There've been a few celebrities on this blog, and although we enjoy them, my real heroes are more obscure - the preservers of architecture, the documentarians of the blue highways, and people like Mike Babick, conservator of the that which was once ubiquitous and is now precious. We visited Babick last year at his home in Prairie Village, Kansas, near Kansas City, and shot lots of stills. This year we returned and shot small digital movies on a Sony DSC-H2.
What does Babick preserve? Christmas automations - lots of them. My movies are pretty low-res, but I've see lots of these automations broken in flea markets over the years so I thought it might be nice to show the range of motion of working models. Here, in a slightly spooky display, Santa and Rudolph lean out a window like popes greeting the awaiting crowd.

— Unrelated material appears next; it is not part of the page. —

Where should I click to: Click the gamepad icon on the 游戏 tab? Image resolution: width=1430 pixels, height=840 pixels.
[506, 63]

Outside, lots of people wait every night of the Christmas season to see the "Falmouth house" as some call it, for the street on which Babick lives.
This year, Babick added spinning candy near the roof-line.

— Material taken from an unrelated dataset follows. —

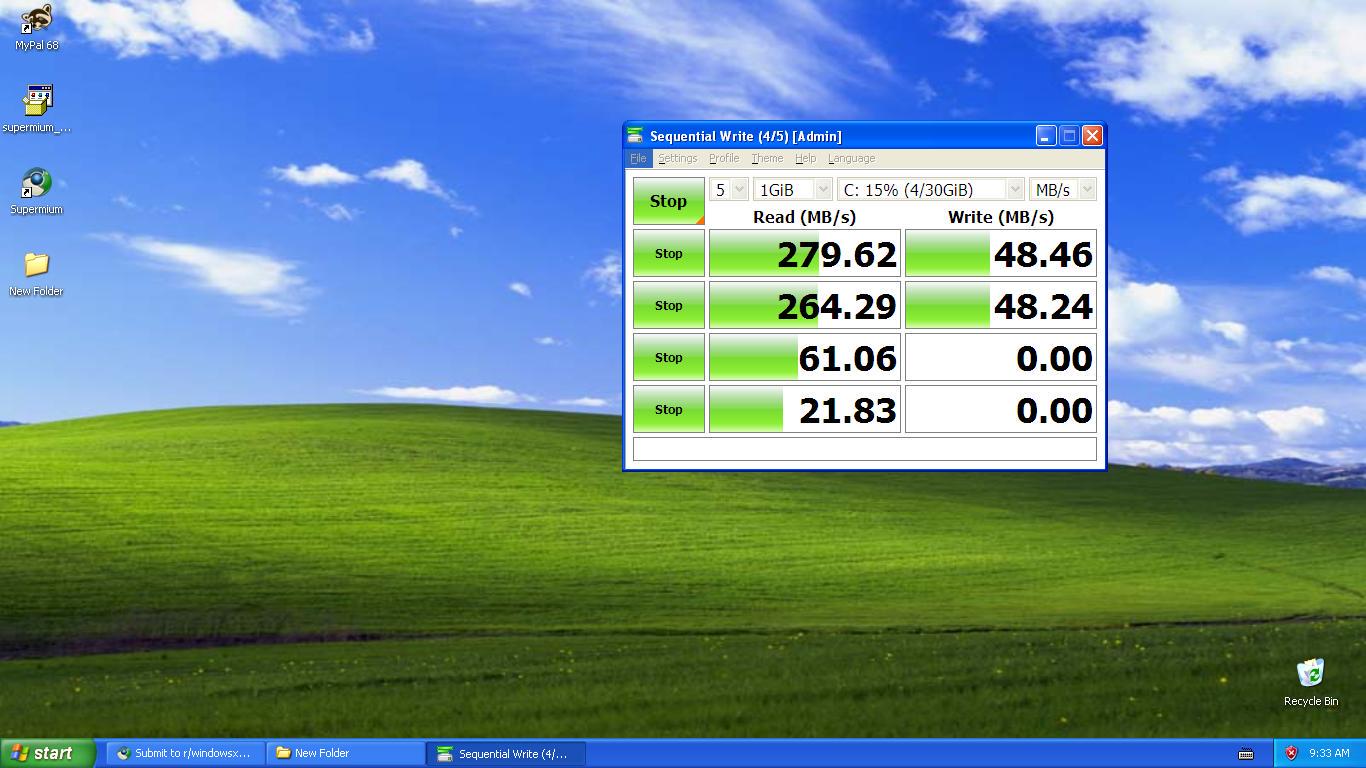The image size is (1366, 768).
Task: Open the Theme menu
Action: (767, 158)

Lines of cut-out figures inhabit the roof.
The window displays change from time to time.
All of which are oriented.
Most, if not all, of the automations were made for display windows in department stores.
Elves work in Babick's living room window as a model train goes by.
A group of gingerbread men dance in another window.
Dolls do whatever it is that dolls do.
Here are a couple more window displays:
Babick's magnum opus is in his garage, where dozens of old Christmas window display automations work in a cacophony of motion. He keeps the garage door up so you can see everything.
Here's a pan view so you can see more of the garage interior.
Santa and Mrs. Clause preside.
A bipedal reindeer hammers away as elves work in the background.
This canine ice cream vender is my favorite automation in the whole place.
Check out the motion in his eyes.
My second favorite is this frog.
A group of elves with spun Fiberglas beards lines the wall.
Sometimes the range of motion in not all that sweeping. Most of the smaller pieces would have been displayed in groups, which increased their appeal.
To the left of Babick's garage, the mood changes from secular to religious. Blue lighting serves to set apart this life-size manger scene.
Each of the pieces moves very slowly, but they work well together.
My girlfriend thinks the baby Jesus looks a bit like Bobby Hill from the animated show, "King of the Hill." I had uploaded a movie of it to You Tube and mentioned the Bobby Hill description - and You Tube removed it; I wonder if the description was flagged by copyright violation protection software.
I wonder what the neighbors think of all the traffic. A mixed reaction in such a crowded neighborhood, I would presume. Here's a shadow from Babick's roof, falling across a neighbor's house.
For the benefit of those interested in these things, I'll finish with a few more brief movies form the garage. Have a fine Christmas Eve!
Elves work while a girl irons.
This spinning bear has had quite a few You Tube hits. I suppose people search for "Christmas" and "bear."
I think this elf is a little spooky.
A nodding elf
A wall is lined with automated critters.